▼

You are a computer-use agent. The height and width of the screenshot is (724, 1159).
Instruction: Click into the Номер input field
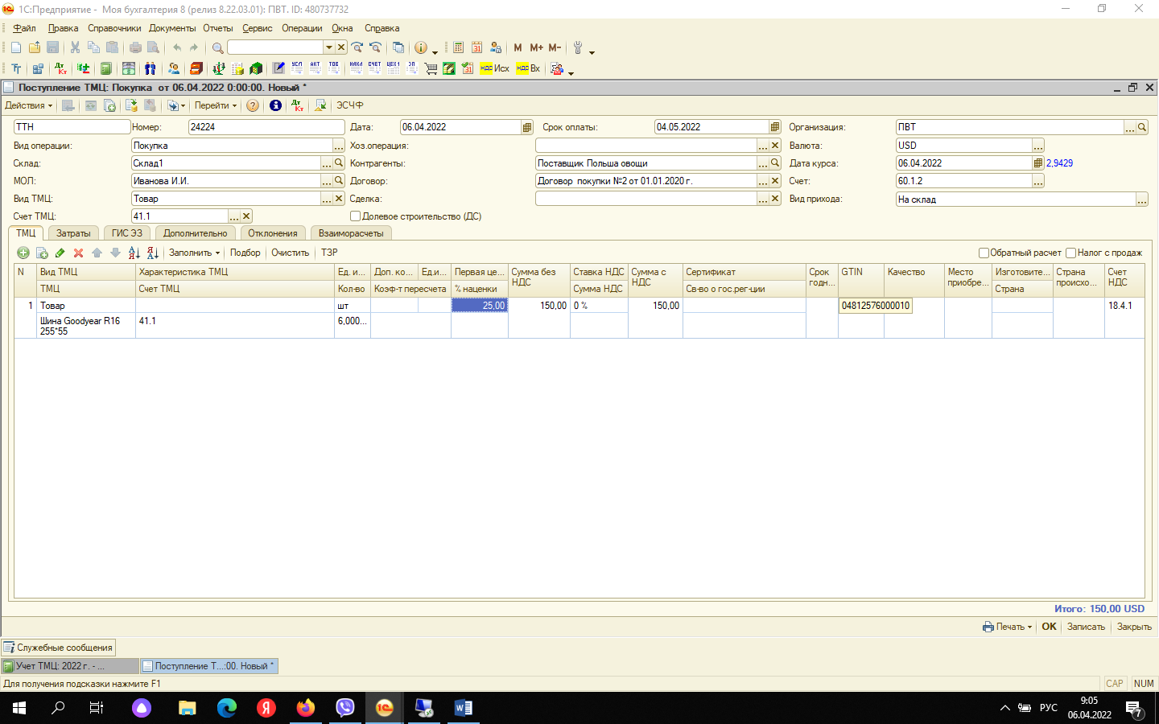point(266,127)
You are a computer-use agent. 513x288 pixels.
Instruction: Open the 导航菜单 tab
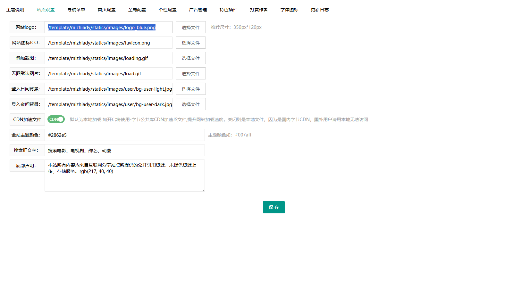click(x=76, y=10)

▲

Write out every line of the records above as a numbered list, skipping blank lines and leaving out the pictures.

**Task response**
1. You are a computer-use agent. The height and width of the screenshot is (724, 1159).
2. Instruction: Click into the Номер input field
3. point(266,127)
4. You are a computer-use agent. 513x288 pixels.
5. Instruction: Open the 导航菜单 tab
6. click(x=76, y=10)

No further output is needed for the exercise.